### RECORDS SUPPLIED
++++++
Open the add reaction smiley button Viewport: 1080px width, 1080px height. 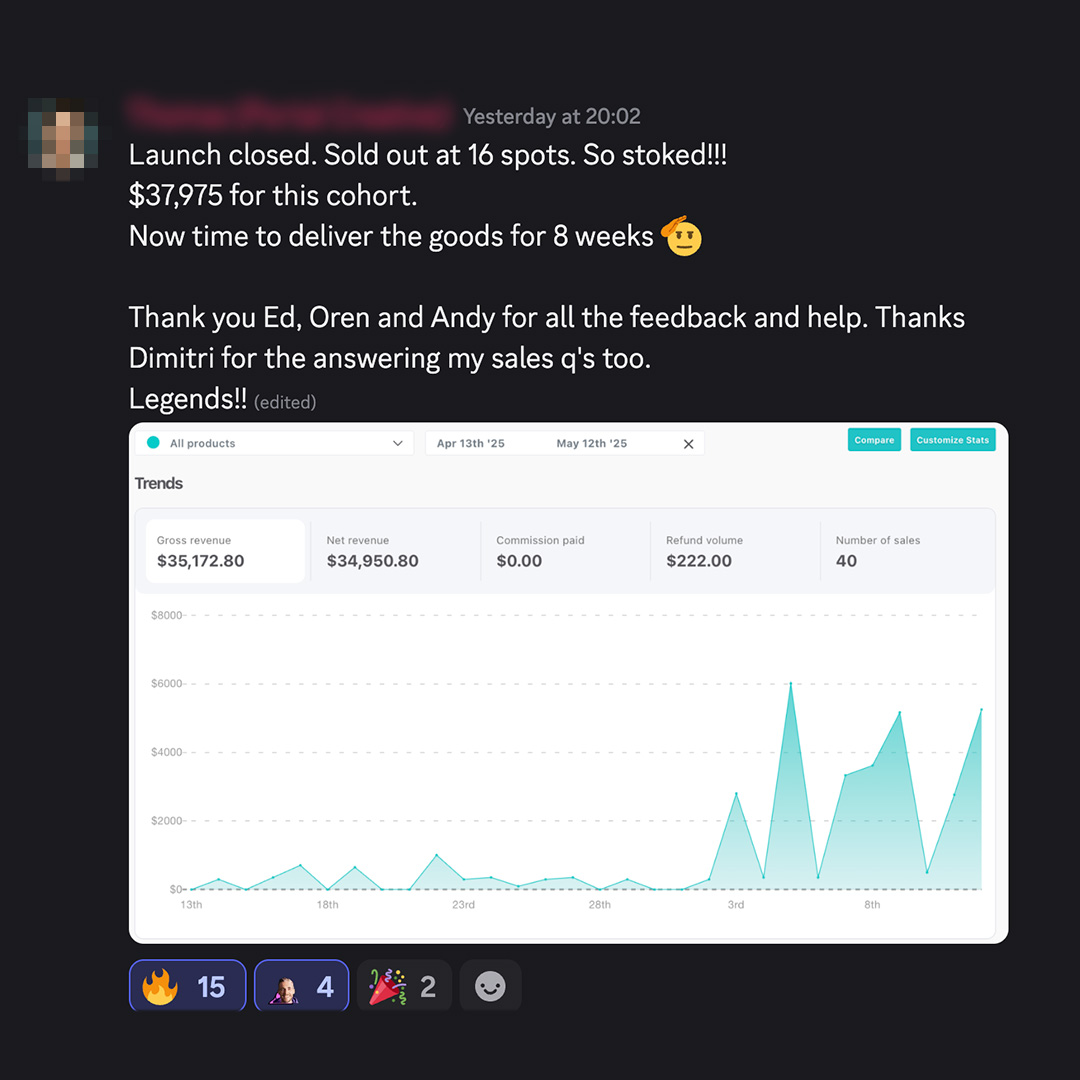490,986
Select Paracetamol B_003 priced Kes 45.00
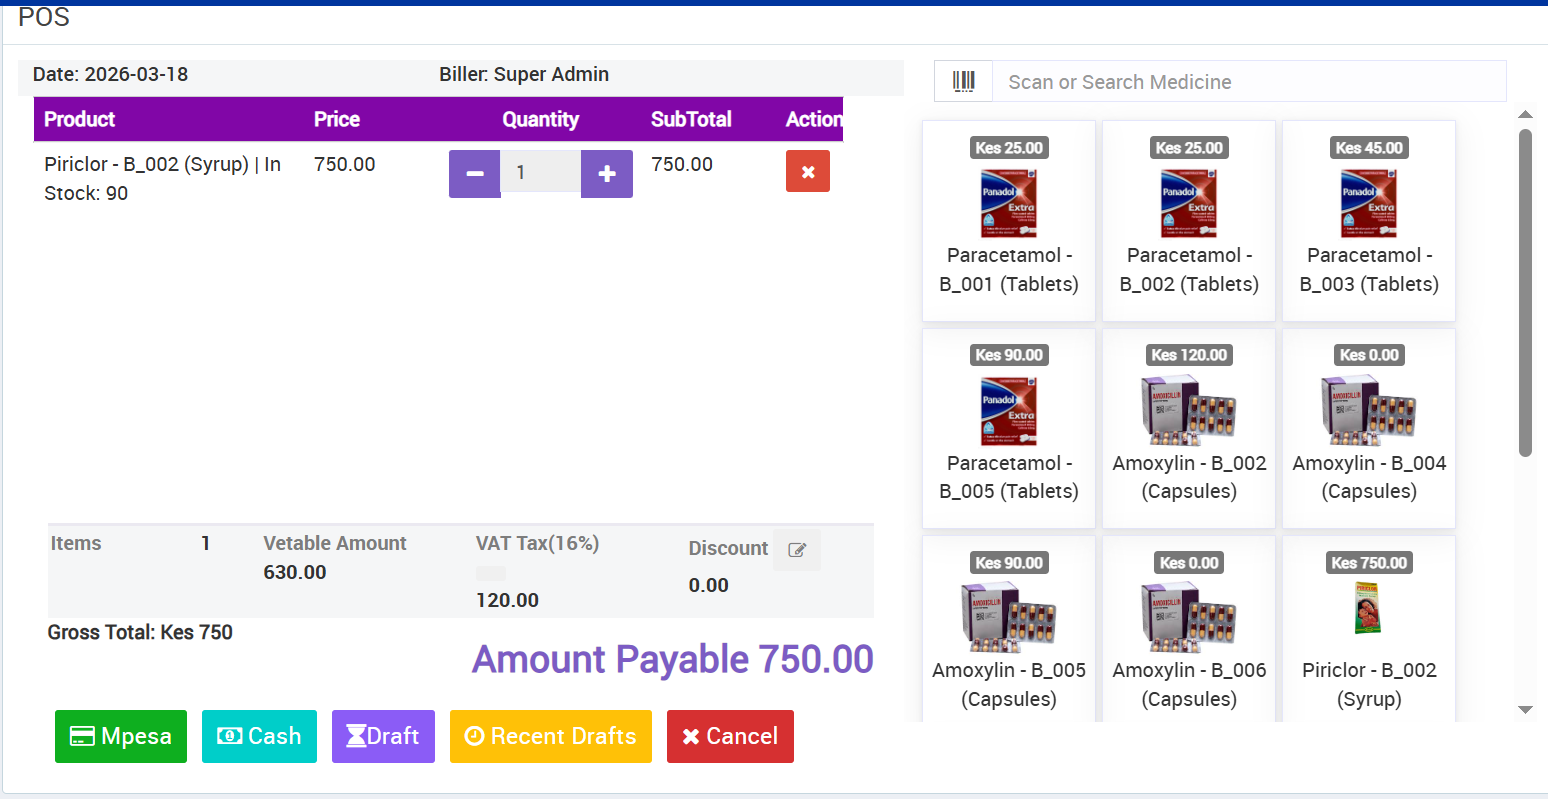The width and height of the screenshot is (1548, 799). [1369, 221]
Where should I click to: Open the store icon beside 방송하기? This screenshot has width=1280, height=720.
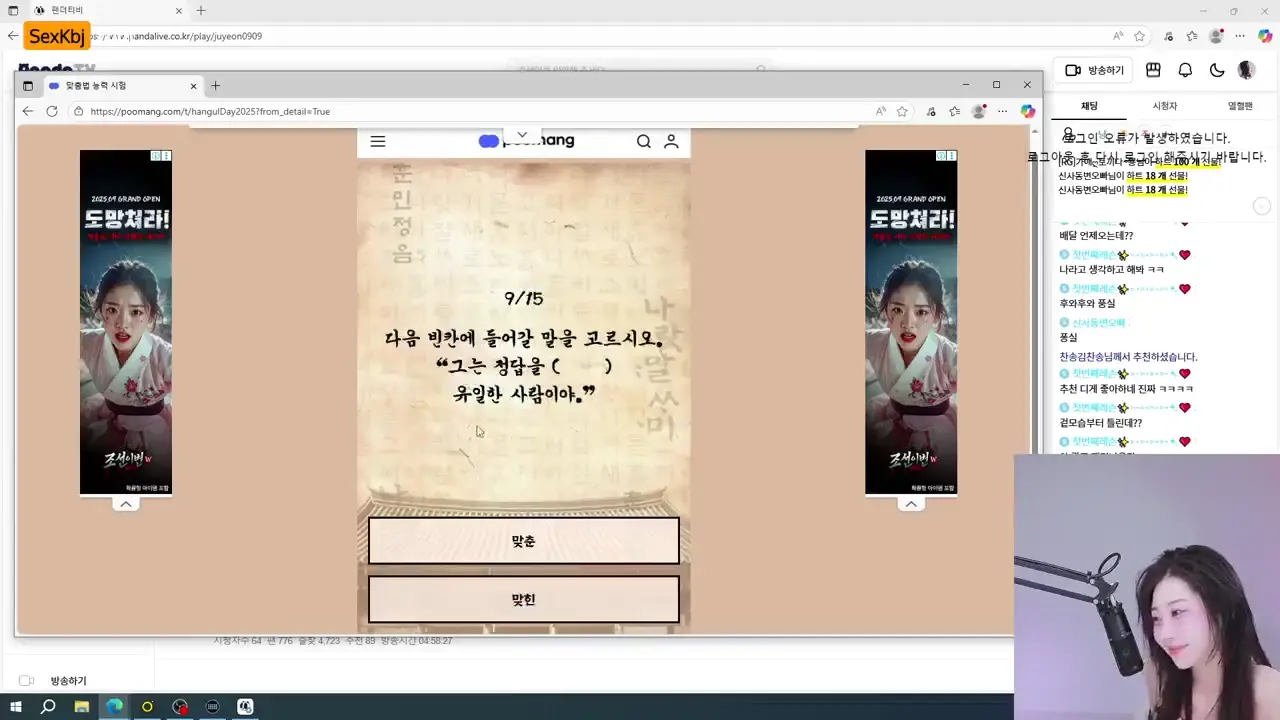[x=1153, y=70]
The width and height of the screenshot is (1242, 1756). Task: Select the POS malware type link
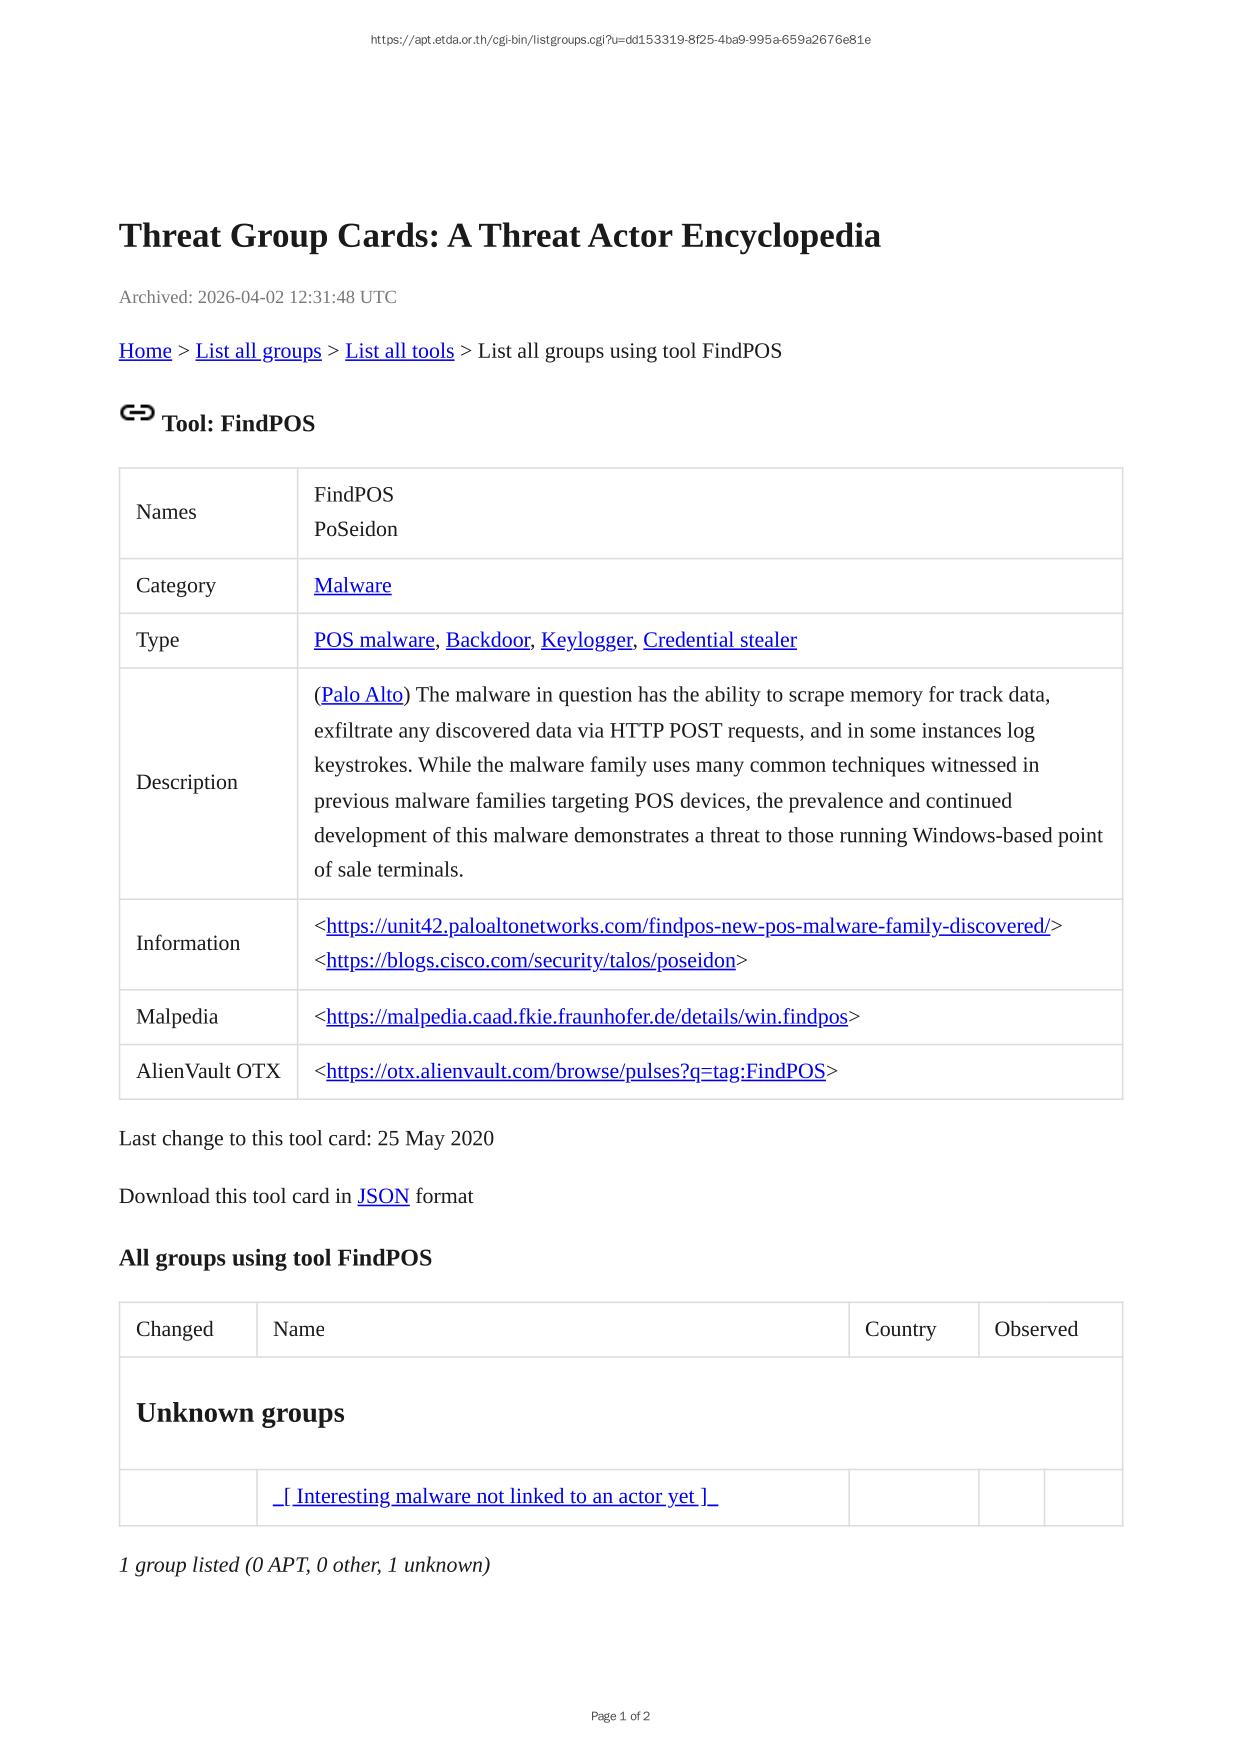(374, 640)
++++++
What is needed is an exact transcription of the lines from the one containing "The width and height of the screenshot is (1242, 1756)." through the last line of the records above, both included, with no pictures.

### SOLUTION TO THE PROBLEM
The width and height of the screenshot is (1242, 1756). Task: Select the POS malware type link
(374, 640)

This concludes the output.